Oh btw I've already seen this
https://www.youtube.com/watch?v=ryzie8mham8

and though it's a great video,incredibly played,it really doesn't deliver the tones I'm searching for,and I really don'twant to be mislead by looking at it..I mean,the dimebucker sounds rather good there,but when I played it I totally hated the way it sounded...


----------



## Konfyouzd (Apr 28, 2014)

I tried the JB and SH6 and hated both. I have an SH5 in the mail now actually so I'll let you know how it goes.


----------



## greendog86 (Apr 28, 2014)

its funny... i just got my sh-6 in the mail to replace a jb :]
i like the jb, one of my favorites, had it on so many guitars i can't even count.
but wanted something hotter for this particular guitar, also heavy mahogany body.
like you i couldn't decide between the sh5 and the sh6... went for the sh6
because its kind of a safe bet in mahogany.


----------



## Der JD (Apr 28, 2014)

I've tried the JB and Duncan Distortion in the same guitar and they really don't sound massively different. The DD might be a little tighter in the lows, smoother in the high mids, and more aggressive in the highs...but not a world of difference. I've always heard the DD is basically a JB with a ceramic magnet but I don't know this to be fact. 

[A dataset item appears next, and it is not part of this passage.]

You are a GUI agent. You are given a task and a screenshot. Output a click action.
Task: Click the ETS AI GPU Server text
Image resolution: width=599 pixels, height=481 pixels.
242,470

I have no experience with the Custom.


----------



## stuglue (Apr 28, 2014)

I had the SH 5 in an old PRS style copy, loved it, opened the sound from the rather hot pickups that were installed by default.
Its got a good emphasis in the high mid range. I'd definitely recommend it


----------



## Chrisjd (Apr 28, 2014)

My experience for anything downtuned is that the Distortion sounded much better to me. I actually really don't like the JB but I adore the distortion for being mean, tight, thick and cutting.


----------



## asher (Apr 28, 2014)

I hated the JB I had in my old Dinky - it felt completely castrated.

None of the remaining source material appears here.